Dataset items
---------------
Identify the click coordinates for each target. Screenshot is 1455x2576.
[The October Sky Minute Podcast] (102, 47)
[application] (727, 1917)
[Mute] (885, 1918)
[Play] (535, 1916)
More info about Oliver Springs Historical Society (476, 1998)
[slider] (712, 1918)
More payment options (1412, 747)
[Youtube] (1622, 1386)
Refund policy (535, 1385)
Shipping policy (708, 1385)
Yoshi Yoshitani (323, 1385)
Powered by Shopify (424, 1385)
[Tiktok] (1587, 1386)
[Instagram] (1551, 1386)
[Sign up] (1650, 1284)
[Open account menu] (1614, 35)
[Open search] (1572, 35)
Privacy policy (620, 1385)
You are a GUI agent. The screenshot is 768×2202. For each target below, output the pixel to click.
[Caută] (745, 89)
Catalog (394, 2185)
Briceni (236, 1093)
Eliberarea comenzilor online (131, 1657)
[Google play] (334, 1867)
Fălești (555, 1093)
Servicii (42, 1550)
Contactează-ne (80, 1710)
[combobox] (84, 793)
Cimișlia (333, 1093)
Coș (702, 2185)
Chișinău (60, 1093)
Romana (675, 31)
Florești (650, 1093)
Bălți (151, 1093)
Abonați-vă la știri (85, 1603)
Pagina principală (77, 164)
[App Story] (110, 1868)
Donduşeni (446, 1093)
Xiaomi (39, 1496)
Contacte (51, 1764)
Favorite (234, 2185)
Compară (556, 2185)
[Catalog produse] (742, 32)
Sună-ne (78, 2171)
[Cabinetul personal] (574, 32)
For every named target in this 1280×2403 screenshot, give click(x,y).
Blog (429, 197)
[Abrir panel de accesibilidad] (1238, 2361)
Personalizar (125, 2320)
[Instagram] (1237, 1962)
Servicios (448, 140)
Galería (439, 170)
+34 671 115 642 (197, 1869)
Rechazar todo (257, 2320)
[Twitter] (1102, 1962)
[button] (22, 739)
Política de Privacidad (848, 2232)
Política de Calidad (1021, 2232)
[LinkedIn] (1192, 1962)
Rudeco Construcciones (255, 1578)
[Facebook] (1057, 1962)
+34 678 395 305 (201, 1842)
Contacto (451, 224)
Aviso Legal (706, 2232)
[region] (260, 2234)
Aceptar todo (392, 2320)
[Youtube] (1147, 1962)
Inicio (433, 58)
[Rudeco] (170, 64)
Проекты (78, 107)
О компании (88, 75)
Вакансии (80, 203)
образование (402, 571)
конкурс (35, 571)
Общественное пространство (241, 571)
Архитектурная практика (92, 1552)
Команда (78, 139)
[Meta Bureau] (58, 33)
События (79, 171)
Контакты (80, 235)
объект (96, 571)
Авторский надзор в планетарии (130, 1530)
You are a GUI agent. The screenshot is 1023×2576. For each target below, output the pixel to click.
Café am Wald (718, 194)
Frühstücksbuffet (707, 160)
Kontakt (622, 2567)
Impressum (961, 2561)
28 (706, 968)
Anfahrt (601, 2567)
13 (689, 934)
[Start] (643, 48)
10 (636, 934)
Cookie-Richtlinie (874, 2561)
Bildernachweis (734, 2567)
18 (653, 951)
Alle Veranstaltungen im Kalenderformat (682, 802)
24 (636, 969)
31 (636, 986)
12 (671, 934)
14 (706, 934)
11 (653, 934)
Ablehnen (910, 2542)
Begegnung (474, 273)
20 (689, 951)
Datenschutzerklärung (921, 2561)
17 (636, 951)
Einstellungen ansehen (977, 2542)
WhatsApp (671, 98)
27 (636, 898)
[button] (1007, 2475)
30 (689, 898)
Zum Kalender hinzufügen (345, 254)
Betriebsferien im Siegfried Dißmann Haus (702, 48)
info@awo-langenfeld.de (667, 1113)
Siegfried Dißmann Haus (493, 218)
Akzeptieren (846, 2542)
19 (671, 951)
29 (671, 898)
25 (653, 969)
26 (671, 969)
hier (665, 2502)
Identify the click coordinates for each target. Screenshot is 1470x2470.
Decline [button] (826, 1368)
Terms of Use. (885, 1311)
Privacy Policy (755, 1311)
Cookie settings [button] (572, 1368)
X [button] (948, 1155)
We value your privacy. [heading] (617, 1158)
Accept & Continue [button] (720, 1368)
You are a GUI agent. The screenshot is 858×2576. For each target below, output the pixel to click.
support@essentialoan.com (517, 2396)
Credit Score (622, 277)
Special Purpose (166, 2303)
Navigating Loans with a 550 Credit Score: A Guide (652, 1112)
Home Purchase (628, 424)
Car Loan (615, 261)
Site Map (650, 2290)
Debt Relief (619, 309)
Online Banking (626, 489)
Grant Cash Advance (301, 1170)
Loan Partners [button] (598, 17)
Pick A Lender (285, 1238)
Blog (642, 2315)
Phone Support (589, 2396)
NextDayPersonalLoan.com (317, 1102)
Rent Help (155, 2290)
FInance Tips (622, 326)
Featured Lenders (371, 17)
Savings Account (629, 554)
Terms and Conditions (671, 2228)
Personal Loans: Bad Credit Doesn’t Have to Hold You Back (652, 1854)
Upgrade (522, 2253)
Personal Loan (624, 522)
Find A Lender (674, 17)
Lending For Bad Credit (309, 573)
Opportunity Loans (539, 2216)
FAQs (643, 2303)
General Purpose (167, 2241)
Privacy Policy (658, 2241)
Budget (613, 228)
---------------
• Problem description
The output should match the records above exactly, line for line.

• Response area
Identify the click coordinates for each target. Screenshot is 1455x2576.
[The October Sky Minute Podcast] (102, 47)
[application] (727, 1917)
[Mute] (885, 1918)
[Play] (535, 1916)
More info about Oliver Springs Historical Society (476, 1998)
[slider] (712, 1918)
More payment options (1412, 747)
[Youtube] (1622, 1386)
Refund policy (535, 1385)
Shipping policy (708, 1385)
Yoshi Yoshitani (323, 1385)
Powered by Shopify (424, 1385)
[Tiktok] (1587, 1386)
[Instagram] (1551, 1386)
[Sign up] (1650, 1284)
[Open account menu] (1614, 35)
[Open search] (1572, 35)
Privacy policy (620, 1385)
You are a GUI agent. The screenshot is 768×2202. For each target below, output the pixel to click.
[Caută] (745, 89)
Catalog (394, 2185)
Briceni (236, 1093)
Eliberarea comenzilor online (131, 1657)
[Google play] (334, 1867)
Fălești (555, 1093)
Servicii (42, 1550)
Contactează-ne (80, 1710)
[combobox] (84, 793)
Cimișlia (333, 1093)
Coș (702, 2185)
Chișinău (60, 1093)
Romana (675, 31)
Florești (650, 1093)
Bălți (151, 1093)
Abonați-vă la știri (85, 1603)
Pagina principală (77, 164)
[App Story] (110, 1868)
Donduşeni (446, 1093)
Xiaomi (39, 1496)
Contacte (51, 1764)
Favorite (234, 2185)
Compară (556, 2185)
[Catalog produse] (742, 32)
Sună-ne (78, 2171)
[Cabinetul personal] (574, 32)
For every named target in this 1280×2403 screenshot, give click(x,y).
Blog (429, 197)
[Abrir panel de accesibilidad] (1238, 2361)
Personalizar (125, 2320)
[Instagram] (1237, 1962)
Servicios (448, 140)
Galería (439, 170)
+34 671 115 642 (197, 1869)
Rechazar todo (257, 2320)
[Twitter] (1102, 1962)
[button] (22, 739)
Política de Privacidad (848, 2232)
Política de Calidad (1021, 2232)
[LinkedIn] (1192, 1962)
Rudeco Construcciones (255, 1578)
[Facebook] (1057, 1962)
+34 678 395 305 (201, 1842)
Contacto (451, 224)
Aviso Legal (706, 2232)
[region] (260, 2234)
Aceptar todo (392, 2320)
[Youtube] (1147, 1962)
Inicio (433, 58)
[Rudeco] (170, 64)
Проекты (78, 107)
О компании (88, 75)
Вакансии (80, 203)
образование (402, 571)
конкурс (35, 571)
Общественное пространство (241, 571)
Архитектурная практика (92, 1552)
Команда (78, 139)
[Meta Bureau] (58, 33)
События (79, 171)
Контакты (80, 235)
объект (96, 571)
Авторский надзор в планетарии (130, 1530)
You are a GUI agent. The screenshot is 1023×2576. For each target below, output the pixel to click.
Café am Wald (718, 194)
Frühstücksbuffet (707, 160)
Kontakt (622, 2567)
Impressum (961, 2561)
28 (706, 968)
Anfahrt (601, 2567)
13 (689, 934)
[Start] (643, 48)
10 (636, 934)
Cookie-Richtlinie (874, 2561)
Bildernachweis (734, 2567)
18 (653, 951)
Alle Veranstaltungen im Kalenderformat (682, 802)
24 (636, 969)
31 (636, 986)
12 (671, 934)
14 (706, 934)
11 (653, 934)
Ablehnen (910, 2542)
Begegnung (474, 273)
20 (689, 951)
Datenschutzerklärung (921, 2561)
17 (636, 951)
Einstellungen ansehen (977, 2542)
WhatsApp (671, 98)
27 (636, 898)
[button] (1007, 2475)
30 (689, 898)
Zum Kalender hinzufügen (345, 254)
Betriebsferien im Siegfried Dißmann Haus (702, 48)
info@awo-langenfeld.de (667, 1113)
Siegfried Dißmann Haus (493, 218)
Akzeptieren (846, 2542)
19 (671, 951)
29 (671, 898)
25 (653, 969)
26 (671, 969)
hier (665, 2502)
Identify the click coordinates for each target. Screenshot is 1470x2470.
Decline [button] (826, 1368)
Terms of Use. (885, 1311)
Privacy Policy (755, 1311)
Cookie settings [button] (572, 1368)
X [button] (948, 1155)
We value your privacy. [heading] (617, 1158)
Accept & Continue [button] (720, 1368)
You are a GUI agent. The screenshot is 858×2576. For each target below, output the pixel to click.
support@essentialoan.com (517, 2396)
Credit Score (622, 277)
Special Purpose (166, 2303)
Navigating Loans with a 550 Credit Score: A Guide (652, 1112)
Home Purchase (628, 424)
Car Loan (615, 261)
Site Map (650, 2290)
Debt Relief (619, 309)
Online Banking (626, 489)
Grant Cash Advance (301, 1170)
Loan Partners [button] (598, 17)
Pick A Lender (285, 1238)
Blog (642, 2315)
Phone Support (589, 2396)
NextDayPersonalLoan.com (317, 1102)
Rent Help (155, 2290)
FInance Tips (622, 326)
Featured Lenders (371, 17)
Savings Account (629, 554)
Terms and Conditions (671, 2228)
Personal Loans: Bad Credit Doesn’t Have to Hold You Back (652, 1854)
Upgrade (522, 2253)
Personal Loan (624, 522)
Find A Lender (674, 17)
Lending For Bad Credit (309, 573)
Opportunity Loans (539, 2216)
FAQs (643, 2303)
General Purpose (167, 2241)
Privacy Policy (658, 2241)
Budget (613, 228)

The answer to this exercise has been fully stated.